• _Input for this task_:
((

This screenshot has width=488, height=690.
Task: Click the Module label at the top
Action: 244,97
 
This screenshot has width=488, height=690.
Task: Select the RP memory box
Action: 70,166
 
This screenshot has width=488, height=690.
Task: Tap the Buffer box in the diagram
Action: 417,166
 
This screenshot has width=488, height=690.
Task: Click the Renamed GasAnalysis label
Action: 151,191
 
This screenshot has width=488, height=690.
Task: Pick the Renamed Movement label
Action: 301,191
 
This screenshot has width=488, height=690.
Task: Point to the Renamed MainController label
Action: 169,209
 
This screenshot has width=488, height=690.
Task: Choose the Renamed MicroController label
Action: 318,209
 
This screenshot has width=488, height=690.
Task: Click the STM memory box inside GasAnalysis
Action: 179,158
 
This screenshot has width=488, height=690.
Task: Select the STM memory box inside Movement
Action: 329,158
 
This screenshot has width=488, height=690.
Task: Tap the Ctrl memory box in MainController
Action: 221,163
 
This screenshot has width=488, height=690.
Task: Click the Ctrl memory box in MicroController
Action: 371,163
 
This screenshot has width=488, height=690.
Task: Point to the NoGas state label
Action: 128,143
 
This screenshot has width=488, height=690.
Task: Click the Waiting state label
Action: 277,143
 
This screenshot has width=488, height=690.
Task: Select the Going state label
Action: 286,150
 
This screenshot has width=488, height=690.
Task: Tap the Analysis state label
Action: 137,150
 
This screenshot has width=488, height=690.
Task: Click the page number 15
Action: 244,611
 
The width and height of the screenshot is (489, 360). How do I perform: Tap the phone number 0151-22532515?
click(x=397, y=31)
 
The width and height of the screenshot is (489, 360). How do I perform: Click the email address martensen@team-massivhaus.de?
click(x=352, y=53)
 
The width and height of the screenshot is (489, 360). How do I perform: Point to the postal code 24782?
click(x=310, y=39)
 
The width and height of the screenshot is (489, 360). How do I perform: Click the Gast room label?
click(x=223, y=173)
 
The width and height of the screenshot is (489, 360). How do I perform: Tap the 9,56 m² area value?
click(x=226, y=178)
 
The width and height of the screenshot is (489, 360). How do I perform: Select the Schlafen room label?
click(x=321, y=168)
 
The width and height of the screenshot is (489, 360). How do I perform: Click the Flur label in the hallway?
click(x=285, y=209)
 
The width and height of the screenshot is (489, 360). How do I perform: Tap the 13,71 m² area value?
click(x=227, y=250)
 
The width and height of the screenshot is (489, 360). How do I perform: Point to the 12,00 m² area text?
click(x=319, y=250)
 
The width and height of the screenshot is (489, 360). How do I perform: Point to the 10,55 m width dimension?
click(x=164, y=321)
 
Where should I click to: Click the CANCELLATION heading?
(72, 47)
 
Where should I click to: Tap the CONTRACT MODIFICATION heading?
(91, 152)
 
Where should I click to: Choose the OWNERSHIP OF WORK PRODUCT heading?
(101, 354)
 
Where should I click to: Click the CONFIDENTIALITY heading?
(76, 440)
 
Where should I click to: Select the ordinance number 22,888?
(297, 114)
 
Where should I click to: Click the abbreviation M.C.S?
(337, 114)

))

• _Problem details_: Starting at the line that contains "Where should I click to: Choose" and stopping after the last of the entries, rewrite those lines with "heading" swapped for "title", keeping everything else unchanged.

• _Result_:
Where should I click to: Choose the OWNERSHIP OF WORK PRODUCT title?
(101, 354)
 
Where should I click to: Click the CONFIDENTIALITY title?
(76, 440)
 
Where should I click to: Select the ordinance number 22,888?
(297, 114)
 
Where should I click to: Click the abbreviation M.C.S?
(337, 114)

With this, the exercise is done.